Works. But not all! And where errors of didn't show. [math] \displaystyle\int mvdv =\frac {mv^2} {2} +C [/math] - the perpetuum mobile formula. Where it works? You not absolutely correctly have understood me. When calculate it think that apply this formula: [math]\displaystyle\int dx=x+C[/math]. Actually apply this formula: [math]\displaystyle\int\limits_{0}^{x+C} dt=x+C[/math]. Only don't understand it. Because this formula [math]\displaystyle\int dx=x+C[/math] - wrong. At it the right and left parties various also aren't equal each other. Therefore in the textbook have written: [math]\displaystyle\int 0dx=C[/math] that is wrong, because it [math]\displaystyle\int 0dx=0[/math], [math]\displaystyle\int\limits_{0}^{C} dt=C[/math] - are correct. Modern calculus is a freak with legs of a chicken. All use only legs. I have developed the Structural Analisys and now calculus becomes a normal chicken and will be used both legs, and wings, and others. Now it becomes the presents. Also it begins to be used more. For example so: "The current strength is structured by conductivity of a conductor on potential: [math]\displaystyle I=\int\limits_{\phi_1}^{\phi_2}\frac{1}{R}d\phi[/math]", "The circle area is structured by length of a circle on radius: [math]\displaystyle \pi r^2=\int 2\pi rdr[/math] ". And much, many other things. The mathematics becomes even developer to all other sciences.
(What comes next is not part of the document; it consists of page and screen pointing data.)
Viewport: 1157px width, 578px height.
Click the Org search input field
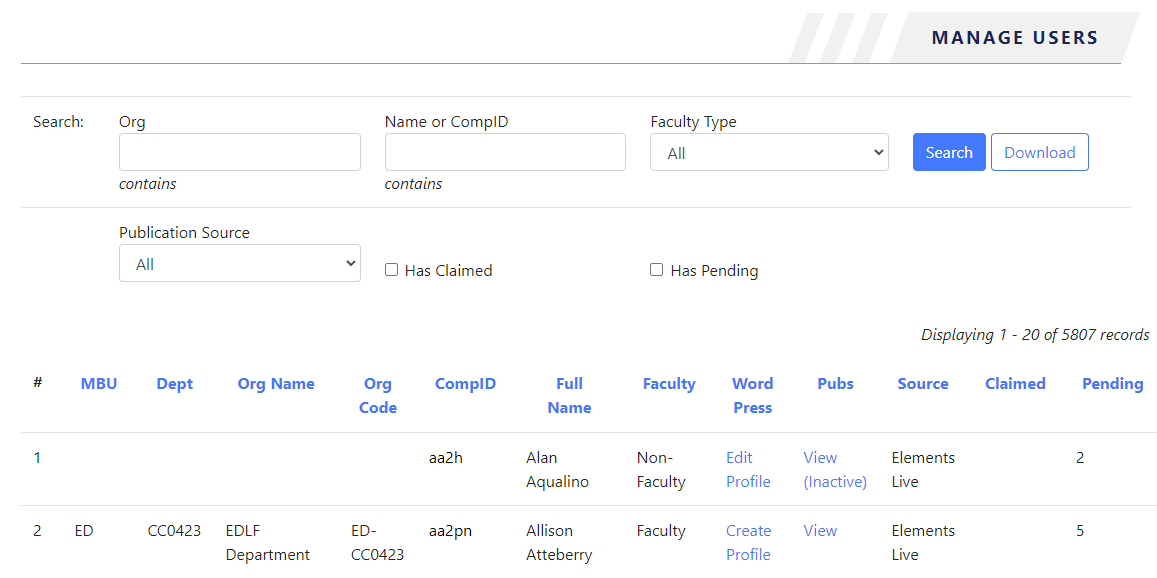point(239,152)
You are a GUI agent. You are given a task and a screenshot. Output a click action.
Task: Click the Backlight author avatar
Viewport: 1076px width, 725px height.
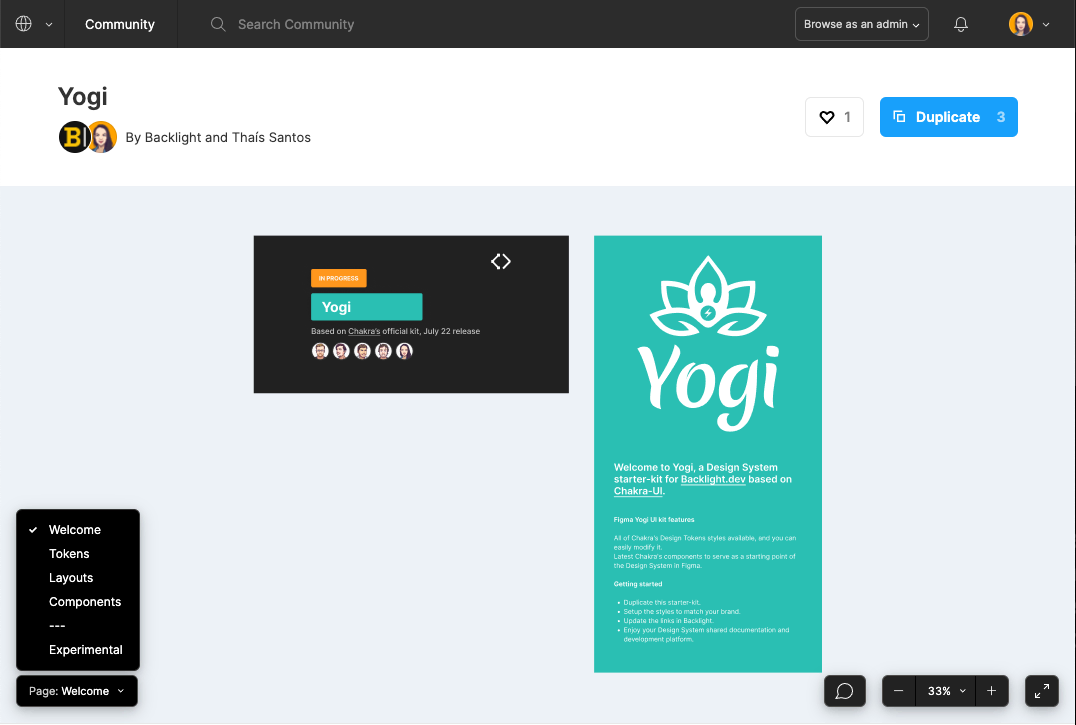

And who has told, what it is correct: [math]\frac{d(x^2+C)}{dx}=2x[/math]??? Correctly it: [math]\frac{d(x^2+C)}{d\sqrt{x^2+C}}=2\sqrt{x^2+C}[/math]!!!

[math]\int 2xdx=x^2[/math]; [math]\int 2xdt=2xt[/math]; [math]\displaystyle\int\limits_{0}^{x}2xdt=2x^2[/math]; and more, more, more... Which integrated function has a value of 5? Learn to formulate questions competently mathematically!!!